PT-016 - POPULATION PHARMACOKINETIC MODELING TO GUIDE THE OPTIMAL DOSING FOR UNFRACTIONATED HEPARIN IN PEDIATRICS REQUIRING EXTRACORPOREAL MEMBRANE OXYGENATION.

A. Salem¹, T. Smith², J. Wilkes², D. Bailly³, V. Yellepeddi³, M. Gopalakrishnan¹; ¹University of Maryland, Baltimore, MD, USA, ²Intermountain Healthcare Primary Children's Hospital, Salt Lake City, UT, USA, ³University of Utah, Salt Lake City, UT, USA.

Background: Unfractionated heparin (UFH) is the gold standard anticoagulant for pediatrics on extracorporeal membrane oxygenation (ECMO), however, there is a lack of evidence on selecting the optimal dose [1]. We aimed to: (i) develop a population pharmacokinetic (PopPK) model for UFH, measured through anti-factor Xa assay, and (ii) use simulations to optimize starting infusions and dose titrations and enhance reaching the anti-factor Xa therapeutic target (0.3-0.7 IU/mL).

Methods: Retrospective electronic health record data were collected from 218 pediatrics ( < 19 years) who received UFH infusions while on ECMO. The curated data included longitudinal records of anti-factor Xa levels, UFH doses and clinical characteristics.
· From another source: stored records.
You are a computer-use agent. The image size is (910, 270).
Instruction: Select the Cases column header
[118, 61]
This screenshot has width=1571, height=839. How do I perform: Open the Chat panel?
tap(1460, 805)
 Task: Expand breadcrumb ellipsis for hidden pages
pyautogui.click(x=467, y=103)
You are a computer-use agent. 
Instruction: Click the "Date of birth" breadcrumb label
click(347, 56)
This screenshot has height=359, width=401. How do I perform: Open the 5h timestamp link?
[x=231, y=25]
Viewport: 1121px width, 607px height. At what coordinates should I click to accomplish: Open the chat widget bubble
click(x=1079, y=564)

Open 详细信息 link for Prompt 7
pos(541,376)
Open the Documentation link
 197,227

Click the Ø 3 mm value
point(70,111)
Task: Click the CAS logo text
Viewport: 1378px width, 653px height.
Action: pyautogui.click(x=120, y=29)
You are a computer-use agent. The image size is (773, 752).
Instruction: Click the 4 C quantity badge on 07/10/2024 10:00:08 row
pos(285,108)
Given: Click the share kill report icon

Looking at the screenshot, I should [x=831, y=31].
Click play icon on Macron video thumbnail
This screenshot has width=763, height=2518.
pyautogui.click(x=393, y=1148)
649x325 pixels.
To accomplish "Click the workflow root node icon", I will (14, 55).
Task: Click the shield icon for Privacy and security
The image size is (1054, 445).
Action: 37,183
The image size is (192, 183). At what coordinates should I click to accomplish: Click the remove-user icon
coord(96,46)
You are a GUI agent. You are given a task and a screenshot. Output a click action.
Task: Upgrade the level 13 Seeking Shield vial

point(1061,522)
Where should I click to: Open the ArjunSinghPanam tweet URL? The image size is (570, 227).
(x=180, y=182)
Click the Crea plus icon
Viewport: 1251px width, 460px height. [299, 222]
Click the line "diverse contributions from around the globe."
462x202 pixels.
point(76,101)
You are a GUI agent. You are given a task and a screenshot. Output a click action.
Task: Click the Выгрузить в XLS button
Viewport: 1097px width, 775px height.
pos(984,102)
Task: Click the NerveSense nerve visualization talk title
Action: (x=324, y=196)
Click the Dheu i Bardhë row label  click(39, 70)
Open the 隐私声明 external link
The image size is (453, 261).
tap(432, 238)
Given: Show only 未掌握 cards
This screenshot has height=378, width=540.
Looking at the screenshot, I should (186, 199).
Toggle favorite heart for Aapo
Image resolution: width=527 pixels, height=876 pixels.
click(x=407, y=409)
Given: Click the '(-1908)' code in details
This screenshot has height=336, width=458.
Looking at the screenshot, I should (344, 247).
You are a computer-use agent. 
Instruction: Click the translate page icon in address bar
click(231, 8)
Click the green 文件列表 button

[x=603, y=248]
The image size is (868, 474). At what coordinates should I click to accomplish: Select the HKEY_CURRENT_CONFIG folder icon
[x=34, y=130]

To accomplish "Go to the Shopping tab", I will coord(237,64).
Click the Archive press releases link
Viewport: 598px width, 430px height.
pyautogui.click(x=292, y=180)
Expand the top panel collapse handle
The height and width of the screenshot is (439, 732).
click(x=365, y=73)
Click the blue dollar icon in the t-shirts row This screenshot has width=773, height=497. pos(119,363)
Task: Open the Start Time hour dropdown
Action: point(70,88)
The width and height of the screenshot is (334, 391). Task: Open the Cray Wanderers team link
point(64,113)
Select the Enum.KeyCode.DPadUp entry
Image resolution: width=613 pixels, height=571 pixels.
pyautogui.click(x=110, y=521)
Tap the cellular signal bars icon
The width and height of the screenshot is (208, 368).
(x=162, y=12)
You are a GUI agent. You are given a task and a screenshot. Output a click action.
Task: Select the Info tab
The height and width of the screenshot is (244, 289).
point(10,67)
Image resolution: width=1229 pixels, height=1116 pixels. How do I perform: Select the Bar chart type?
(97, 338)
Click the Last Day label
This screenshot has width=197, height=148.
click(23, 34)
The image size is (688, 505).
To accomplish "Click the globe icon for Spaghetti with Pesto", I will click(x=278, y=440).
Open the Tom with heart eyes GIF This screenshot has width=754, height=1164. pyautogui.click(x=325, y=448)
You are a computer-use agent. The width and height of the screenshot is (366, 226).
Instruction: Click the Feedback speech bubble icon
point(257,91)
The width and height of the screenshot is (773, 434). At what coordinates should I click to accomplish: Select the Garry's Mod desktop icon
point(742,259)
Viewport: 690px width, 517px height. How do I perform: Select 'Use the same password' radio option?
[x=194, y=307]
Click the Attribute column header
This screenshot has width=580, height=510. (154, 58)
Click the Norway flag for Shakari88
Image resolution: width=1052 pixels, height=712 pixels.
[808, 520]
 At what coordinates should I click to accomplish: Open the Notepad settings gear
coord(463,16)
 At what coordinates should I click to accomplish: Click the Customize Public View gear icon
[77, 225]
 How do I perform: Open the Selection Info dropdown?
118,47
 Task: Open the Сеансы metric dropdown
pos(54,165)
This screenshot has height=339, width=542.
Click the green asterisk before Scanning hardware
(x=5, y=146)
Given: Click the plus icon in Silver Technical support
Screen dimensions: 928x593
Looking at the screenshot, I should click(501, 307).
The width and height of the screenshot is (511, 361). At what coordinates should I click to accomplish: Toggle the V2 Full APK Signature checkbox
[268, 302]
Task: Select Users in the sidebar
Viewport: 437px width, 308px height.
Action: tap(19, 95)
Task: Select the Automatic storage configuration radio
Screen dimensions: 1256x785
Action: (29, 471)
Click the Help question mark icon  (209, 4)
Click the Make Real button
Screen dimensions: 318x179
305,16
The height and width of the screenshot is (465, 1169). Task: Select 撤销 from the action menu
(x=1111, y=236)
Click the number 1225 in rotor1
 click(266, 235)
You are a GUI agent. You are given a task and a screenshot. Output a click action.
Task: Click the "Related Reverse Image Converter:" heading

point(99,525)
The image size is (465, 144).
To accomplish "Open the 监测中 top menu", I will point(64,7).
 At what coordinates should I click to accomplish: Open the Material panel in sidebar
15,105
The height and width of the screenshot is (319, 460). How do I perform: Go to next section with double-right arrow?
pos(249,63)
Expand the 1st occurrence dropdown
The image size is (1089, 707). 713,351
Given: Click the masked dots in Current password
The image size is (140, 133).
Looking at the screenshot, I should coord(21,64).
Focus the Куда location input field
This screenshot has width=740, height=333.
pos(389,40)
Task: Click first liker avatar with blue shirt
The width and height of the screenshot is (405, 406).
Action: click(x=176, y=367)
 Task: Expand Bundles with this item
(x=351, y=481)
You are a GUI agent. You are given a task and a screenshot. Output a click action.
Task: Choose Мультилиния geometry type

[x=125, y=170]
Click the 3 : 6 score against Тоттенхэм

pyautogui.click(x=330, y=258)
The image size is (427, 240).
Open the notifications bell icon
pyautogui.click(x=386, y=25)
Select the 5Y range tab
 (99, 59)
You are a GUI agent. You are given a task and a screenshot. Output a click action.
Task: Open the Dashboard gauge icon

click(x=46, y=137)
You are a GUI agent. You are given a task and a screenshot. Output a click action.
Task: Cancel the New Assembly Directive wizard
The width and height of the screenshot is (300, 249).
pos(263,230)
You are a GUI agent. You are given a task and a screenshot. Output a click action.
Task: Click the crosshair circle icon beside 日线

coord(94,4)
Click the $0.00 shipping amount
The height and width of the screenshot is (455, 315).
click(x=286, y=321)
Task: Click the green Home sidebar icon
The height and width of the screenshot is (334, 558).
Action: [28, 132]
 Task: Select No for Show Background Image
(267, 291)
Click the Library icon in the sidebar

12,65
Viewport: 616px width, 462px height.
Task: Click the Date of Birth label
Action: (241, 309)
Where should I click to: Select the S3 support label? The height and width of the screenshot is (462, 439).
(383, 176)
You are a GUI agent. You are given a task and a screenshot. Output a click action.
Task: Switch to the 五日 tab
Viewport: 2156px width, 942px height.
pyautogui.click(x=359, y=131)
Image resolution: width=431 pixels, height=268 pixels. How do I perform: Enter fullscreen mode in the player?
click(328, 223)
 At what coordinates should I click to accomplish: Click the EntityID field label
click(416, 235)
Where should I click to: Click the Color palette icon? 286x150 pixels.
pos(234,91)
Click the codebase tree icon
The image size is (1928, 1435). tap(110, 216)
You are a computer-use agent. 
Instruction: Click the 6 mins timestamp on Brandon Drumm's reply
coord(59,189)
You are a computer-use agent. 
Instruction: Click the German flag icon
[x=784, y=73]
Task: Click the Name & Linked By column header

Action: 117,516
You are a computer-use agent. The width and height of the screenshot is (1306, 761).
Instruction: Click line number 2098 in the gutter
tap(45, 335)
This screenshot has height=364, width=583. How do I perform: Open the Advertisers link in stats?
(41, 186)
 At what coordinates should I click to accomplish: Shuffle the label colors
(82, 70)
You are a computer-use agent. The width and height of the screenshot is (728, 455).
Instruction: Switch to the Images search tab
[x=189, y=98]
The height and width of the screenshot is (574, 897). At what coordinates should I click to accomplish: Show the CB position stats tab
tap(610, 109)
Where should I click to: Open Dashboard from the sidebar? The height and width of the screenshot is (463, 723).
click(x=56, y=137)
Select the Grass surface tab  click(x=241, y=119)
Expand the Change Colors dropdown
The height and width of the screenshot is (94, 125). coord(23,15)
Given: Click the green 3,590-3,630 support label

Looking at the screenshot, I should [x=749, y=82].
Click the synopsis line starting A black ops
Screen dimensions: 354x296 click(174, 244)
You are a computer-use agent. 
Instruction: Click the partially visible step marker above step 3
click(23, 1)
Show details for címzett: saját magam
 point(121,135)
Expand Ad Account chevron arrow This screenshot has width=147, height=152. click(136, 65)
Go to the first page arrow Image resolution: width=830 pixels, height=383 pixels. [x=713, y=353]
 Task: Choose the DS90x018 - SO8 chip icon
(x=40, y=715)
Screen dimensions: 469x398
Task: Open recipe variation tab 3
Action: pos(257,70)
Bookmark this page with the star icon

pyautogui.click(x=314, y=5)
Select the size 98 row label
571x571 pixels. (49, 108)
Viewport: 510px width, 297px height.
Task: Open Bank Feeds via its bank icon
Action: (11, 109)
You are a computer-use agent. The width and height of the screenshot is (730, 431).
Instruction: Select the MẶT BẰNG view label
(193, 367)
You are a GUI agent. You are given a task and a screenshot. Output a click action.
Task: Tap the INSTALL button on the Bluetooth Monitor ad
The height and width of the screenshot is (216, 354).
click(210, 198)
The PopPK model development and simulations were done using nonlinear mixed effect modeling in Pumas v2.1.

Results: A one-compartment PopPK model with time varying clearance (CL) best fit the data. Significant covariates included: weight on CL and volume of distribution, ECMO circuit change on CL and, duration of ECMO on first order rate constant to reach steady state CL. Matching with non-ECMO pediatric patients [2], the typical estimate for steady state CL was 3.4 L/(h·50 kg) [95% confidence interval (CI) = 2.9 - 3.8 L/(h·50 kg)]. Simulations showed that starting infusions of 25 and 15 IU/h/kg for pediatrics < 1 year, and pediatrics ≥1 year, respectively, achieved the therapeutic target in 58% of patients while only 5% were above the target after the initial dose. The proposed UFH titration scheme achieved the target in 77% & 95% of patients while only 5% & 2% were above the target after 24 and 48 hours of treatment, respectively.

Conclusion: A PopPK model of UFH was developed for all pediatrics (neonates to adolescents) on ECMO. The proposed UFH dosing scheme achieved the anti-factor Xa target rapidly and safely.

[1] McMichael, A.B., Ryerson, L.M., Ratano, D., Fan, E., Faraoni, D. and Annich, G.M. 2021 ELSO Adult and Pediatric Anticoagulation Guidelines. ASAIO. J. 68, 303-310 (2021).
[2] Salem, A. M., Niu, T., Li, C., Moffett, B. S., Ivaturi, V., Gopalakrishnan, M. Reassessing the Pediatric Dosing Recommendations for Unfractionated Heparin Using Real‐World Data: A Pharmacokinetic–Pharmacodynamic Modeling Approach. J. Clin. Pharmacol. 62, 733-746 (2022).